Wednesday, August 8, 2007

Off island

My son and I ferried off to go stay with some friends from LA, who have just purchased a home in East Dennis. The fast ferry covered the distance between Oak Bluffs and Hyannis in an hour. It was lovely seeing our friends. But I felt a bit like a character out of the show, "Lost," if they were to go back into civilization after being marooned for so many years on that sliver of land surrounded by turquoise waters. Shock was the main emotion to be back on the main land with freeways and distractions of civilized life. I hadn't realized how cocooned I was on this island for so many weeks where driving at 45 miles per an hour is speeding. This shock is ridiculous when you think about the fact I was on the CAPE, another vacation destination of small towns dotted with genteel homes, windy streets, and beaches. It isn't as if I had driven off the island on to the New Jersey Turnpike, for goodness sake.

I think the shock was coupled with a sense of displacement for being with an LA friend, someone intimately identified with life back there, the place to which I will not be returning. Our son, who had been stalwart about all of these radical changes to his life, finally succumbed and cried for all that he was leaving behind--namely, our house. His plaintive cries at 3:00 in the morning, despite my foggy head from the couple bottles of wine we had consumed, made me realize the significance of leaving the Vineyard for New York. How that ferry ride, as we crossed the Sound to get on land, will truly be the start of our lives starting anew. Our time here is too quickly coming to an end. And with its end will be the start of all the new beginnings of which I had yearned, dreamed, and wept for for so many years.

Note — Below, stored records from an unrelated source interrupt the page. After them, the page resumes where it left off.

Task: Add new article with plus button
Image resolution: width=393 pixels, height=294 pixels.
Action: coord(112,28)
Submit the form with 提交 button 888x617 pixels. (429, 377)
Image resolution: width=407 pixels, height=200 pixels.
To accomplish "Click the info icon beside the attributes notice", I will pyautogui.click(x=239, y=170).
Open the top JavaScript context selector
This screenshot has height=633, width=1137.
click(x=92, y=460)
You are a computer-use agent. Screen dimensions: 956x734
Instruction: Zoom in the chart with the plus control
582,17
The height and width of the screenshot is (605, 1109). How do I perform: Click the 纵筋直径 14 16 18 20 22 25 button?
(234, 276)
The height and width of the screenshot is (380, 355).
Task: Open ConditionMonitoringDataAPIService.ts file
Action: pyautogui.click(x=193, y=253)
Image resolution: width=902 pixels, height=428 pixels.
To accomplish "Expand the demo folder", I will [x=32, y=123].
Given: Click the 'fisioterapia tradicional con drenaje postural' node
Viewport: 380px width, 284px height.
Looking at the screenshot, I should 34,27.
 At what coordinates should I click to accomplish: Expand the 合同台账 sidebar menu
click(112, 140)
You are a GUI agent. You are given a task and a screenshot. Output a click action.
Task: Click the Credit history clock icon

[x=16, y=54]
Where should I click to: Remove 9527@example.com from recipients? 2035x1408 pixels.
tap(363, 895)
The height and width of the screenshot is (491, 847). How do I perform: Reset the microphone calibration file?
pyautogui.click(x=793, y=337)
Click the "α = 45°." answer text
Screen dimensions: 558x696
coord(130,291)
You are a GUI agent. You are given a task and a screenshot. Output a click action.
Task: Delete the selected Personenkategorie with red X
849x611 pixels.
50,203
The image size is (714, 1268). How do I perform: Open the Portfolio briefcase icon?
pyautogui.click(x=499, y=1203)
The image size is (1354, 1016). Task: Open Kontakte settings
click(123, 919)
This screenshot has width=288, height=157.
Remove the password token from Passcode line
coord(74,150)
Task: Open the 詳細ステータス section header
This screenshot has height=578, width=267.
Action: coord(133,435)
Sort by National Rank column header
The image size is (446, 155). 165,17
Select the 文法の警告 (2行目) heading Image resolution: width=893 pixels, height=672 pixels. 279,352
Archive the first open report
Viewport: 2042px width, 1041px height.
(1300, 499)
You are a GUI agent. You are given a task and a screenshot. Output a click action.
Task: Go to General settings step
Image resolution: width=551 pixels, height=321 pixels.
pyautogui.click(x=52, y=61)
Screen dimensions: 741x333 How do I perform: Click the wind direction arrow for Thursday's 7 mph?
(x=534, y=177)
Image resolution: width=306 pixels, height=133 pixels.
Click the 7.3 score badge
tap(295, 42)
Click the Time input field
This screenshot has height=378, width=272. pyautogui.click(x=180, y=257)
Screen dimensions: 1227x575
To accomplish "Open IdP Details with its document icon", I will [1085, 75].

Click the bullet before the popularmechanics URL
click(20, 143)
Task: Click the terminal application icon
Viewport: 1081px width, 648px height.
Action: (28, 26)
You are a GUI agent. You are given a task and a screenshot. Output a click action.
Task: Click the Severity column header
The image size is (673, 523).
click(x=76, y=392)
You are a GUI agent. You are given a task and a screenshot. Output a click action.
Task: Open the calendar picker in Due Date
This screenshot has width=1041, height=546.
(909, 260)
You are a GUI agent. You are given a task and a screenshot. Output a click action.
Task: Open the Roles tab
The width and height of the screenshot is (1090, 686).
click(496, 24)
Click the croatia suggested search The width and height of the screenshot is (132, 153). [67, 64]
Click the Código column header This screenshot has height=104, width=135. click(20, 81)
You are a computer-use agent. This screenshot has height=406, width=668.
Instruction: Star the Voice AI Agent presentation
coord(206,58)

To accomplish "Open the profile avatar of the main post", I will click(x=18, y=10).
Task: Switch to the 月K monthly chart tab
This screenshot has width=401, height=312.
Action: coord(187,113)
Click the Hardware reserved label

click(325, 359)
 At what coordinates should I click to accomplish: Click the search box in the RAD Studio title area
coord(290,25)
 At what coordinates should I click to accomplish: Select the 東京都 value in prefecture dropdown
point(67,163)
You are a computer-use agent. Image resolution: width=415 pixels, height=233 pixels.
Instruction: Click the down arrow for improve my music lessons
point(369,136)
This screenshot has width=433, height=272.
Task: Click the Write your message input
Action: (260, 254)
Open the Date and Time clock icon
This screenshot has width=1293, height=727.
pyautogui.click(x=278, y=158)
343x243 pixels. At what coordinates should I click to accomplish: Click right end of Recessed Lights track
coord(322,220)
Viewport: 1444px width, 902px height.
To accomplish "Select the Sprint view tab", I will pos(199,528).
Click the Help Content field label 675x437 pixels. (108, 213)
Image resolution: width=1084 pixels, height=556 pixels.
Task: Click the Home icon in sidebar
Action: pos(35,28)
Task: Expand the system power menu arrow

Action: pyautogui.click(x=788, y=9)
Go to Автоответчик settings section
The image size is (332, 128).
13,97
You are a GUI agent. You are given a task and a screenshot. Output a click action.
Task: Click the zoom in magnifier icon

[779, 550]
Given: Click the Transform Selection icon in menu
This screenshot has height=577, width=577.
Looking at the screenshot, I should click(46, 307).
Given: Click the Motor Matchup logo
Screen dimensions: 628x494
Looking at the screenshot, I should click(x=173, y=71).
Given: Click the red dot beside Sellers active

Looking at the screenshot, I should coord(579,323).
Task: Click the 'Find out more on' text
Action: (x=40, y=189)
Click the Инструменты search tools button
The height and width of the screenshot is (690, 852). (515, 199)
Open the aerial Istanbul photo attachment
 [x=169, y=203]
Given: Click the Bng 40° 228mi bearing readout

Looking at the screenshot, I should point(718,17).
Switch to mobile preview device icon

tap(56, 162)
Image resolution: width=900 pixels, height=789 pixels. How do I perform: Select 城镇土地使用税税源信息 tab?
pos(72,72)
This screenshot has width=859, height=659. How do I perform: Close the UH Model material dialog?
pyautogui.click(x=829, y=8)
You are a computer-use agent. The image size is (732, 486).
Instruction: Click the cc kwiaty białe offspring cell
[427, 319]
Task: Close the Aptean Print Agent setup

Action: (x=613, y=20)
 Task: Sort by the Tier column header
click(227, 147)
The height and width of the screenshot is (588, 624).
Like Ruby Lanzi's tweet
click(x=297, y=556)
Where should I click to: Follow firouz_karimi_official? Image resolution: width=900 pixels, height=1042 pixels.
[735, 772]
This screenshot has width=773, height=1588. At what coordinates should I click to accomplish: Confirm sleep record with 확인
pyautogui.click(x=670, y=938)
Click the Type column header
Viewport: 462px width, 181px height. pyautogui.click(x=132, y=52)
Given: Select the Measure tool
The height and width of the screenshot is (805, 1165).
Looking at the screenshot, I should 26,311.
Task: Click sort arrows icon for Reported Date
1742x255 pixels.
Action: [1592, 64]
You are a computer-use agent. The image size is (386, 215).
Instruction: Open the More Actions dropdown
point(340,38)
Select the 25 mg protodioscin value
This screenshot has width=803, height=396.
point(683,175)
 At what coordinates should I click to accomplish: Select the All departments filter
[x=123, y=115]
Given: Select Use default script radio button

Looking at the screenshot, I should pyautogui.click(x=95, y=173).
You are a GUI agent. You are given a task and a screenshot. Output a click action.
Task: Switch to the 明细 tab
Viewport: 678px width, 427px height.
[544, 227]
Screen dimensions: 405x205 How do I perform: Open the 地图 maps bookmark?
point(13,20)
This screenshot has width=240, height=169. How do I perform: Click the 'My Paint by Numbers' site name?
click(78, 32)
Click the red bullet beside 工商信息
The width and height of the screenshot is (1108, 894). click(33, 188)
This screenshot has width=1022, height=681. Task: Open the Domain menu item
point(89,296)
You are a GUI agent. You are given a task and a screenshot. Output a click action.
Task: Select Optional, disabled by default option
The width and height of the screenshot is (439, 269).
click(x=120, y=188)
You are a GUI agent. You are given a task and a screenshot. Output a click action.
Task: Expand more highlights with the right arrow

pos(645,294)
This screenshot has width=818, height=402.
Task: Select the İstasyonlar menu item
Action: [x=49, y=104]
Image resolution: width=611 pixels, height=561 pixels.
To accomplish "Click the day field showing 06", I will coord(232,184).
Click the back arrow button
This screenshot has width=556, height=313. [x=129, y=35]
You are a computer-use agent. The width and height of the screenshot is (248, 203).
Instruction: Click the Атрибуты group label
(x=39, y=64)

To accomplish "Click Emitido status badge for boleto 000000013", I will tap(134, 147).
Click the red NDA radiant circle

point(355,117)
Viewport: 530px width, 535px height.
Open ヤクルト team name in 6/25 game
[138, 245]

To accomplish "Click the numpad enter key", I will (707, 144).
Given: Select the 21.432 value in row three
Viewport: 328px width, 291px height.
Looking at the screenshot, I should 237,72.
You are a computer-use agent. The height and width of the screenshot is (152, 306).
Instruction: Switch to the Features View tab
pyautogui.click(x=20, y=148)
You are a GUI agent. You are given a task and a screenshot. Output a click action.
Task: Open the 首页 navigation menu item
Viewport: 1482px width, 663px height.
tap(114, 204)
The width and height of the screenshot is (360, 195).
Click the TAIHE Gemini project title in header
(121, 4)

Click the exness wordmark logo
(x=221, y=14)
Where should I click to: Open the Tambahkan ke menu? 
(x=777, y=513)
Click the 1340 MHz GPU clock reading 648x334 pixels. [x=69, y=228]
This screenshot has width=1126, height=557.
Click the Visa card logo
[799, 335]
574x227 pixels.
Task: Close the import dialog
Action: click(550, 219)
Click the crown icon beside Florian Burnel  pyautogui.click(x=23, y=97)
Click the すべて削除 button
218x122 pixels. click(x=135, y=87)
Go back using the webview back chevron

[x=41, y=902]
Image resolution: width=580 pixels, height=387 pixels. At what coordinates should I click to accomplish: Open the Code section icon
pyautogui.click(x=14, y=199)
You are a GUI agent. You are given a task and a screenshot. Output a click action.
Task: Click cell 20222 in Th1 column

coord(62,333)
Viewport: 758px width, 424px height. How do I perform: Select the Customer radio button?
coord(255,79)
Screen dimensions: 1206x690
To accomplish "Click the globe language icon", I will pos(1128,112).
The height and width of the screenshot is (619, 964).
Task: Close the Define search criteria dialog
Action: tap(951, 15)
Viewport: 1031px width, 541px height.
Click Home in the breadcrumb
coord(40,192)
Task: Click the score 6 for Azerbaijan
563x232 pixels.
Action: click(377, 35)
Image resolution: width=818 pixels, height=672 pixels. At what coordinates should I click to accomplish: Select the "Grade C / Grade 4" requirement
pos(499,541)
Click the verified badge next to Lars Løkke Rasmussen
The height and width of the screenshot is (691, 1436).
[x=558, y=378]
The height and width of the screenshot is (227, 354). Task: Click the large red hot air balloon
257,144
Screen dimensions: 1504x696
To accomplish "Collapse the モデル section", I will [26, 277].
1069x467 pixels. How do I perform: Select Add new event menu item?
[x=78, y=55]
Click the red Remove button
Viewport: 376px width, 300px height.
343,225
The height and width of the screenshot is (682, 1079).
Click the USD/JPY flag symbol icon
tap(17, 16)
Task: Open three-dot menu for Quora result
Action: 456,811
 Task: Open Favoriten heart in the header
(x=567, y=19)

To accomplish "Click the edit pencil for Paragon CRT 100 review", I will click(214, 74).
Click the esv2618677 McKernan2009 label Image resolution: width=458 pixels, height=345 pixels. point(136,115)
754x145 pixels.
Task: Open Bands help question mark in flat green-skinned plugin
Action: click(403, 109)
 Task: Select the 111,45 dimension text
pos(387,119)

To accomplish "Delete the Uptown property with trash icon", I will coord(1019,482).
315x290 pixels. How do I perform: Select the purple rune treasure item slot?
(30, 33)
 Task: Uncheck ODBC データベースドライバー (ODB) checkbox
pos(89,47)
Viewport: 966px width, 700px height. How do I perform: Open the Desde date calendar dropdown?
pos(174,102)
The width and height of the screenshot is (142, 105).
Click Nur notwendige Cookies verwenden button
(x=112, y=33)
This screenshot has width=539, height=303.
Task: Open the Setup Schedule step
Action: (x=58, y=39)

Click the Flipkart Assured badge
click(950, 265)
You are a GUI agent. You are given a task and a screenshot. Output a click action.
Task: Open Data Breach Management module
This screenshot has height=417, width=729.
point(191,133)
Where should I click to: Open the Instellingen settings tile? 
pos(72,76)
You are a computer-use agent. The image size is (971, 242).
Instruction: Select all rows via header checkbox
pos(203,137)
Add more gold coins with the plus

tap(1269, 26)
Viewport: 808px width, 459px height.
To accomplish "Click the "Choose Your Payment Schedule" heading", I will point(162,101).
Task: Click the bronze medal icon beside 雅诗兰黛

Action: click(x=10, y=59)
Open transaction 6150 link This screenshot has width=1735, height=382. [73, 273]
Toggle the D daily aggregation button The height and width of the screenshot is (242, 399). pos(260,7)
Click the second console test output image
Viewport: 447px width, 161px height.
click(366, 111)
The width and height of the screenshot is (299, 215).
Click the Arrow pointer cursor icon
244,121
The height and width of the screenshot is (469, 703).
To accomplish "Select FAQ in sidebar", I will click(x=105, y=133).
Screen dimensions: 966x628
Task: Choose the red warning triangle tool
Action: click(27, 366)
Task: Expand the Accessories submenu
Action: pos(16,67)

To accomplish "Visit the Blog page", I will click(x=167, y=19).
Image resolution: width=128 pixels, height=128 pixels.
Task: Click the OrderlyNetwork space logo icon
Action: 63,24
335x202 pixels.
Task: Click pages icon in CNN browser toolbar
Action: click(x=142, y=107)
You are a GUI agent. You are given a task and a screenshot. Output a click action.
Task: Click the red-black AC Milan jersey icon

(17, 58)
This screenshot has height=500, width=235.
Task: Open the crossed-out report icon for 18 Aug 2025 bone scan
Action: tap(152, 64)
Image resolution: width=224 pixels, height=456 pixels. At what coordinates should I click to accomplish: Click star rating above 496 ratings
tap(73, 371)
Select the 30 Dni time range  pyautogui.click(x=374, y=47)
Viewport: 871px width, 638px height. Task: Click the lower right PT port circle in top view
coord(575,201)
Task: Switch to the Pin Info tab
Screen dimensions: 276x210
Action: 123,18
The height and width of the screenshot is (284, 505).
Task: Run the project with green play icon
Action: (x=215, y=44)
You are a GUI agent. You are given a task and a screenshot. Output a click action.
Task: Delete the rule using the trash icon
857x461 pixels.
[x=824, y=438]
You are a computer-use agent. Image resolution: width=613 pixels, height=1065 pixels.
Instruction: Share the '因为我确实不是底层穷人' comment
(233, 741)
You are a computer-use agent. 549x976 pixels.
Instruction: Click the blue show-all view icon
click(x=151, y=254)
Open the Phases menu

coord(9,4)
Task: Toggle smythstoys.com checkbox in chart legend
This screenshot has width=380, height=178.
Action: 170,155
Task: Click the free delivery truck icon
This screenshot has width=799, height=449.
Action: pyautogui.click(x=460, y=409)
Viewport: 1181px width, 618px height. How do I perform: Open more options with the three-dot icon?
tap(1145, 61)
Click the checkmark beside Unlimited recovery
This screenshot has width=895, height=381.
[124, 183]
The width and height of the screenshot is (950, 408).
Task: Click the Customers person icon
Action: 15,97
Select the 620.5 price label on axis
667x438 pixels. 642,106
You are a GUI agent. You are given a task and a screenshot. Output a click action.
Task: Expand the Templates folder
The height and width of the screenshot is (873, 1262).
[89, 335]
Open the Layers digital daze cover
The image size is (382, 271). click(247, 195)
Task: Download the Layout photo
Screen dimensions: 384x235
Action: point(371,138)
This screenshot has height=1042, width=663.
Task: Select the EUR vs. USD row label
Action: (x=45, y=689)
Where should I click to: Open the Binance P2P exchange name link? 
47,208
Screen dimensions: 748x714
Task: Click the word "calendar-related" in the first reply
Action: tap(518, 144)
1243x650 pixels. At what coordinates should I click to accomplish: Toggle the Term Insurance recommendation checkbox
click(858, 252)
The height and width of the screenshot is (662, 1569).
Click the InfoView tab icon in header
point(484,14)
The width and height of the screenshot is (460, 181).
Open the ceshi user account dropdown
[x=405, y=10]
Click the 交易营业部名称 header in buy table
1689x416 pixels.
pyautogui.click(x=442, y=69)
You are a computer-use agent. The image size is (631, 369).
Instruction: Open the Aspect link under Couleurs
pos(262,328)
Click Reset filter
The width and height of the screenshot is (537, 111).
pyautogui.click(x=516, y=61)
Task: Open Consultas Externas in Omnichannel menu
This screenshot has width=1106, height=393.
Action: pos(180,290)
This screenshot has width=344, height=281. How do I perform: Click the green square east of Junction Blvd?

It was sad to say good-bye to our friends since we knew it would be a few months before we would see one another again. I wondered why it was we hadn't gotten together sooner since we were so physically nearby, all relative, of course. For me, this time to breathe, to face ahead instead of the constant gazing back, had kept me from calling to say we were coming, or to ask them to come here. I needed the time to put it all, our relationship, into context, I guess, a survival mechanism for me. All too quickly, our conversations will be sharing the larger details of our lives, to recount our lives in big brush strokes instead of the finer etchings we had shared. Our connections of people we had both known will fade as less of those relationships are maintained on my end and on theirs'. The disentanglement of my previous life from my life now has happened quickly, and in some way, with finality. There are few people I keep in touch with now. The need to keep up the daily correspondence all withered away with the distance and disconnection.

These last couple of weeks remaining on the island will give me time to prepare for what is ahead. I'm anxious to get started, to establish routines in the city. And I'm excited about finding the rhythms to work again, to throw myself headlong into this new longer project.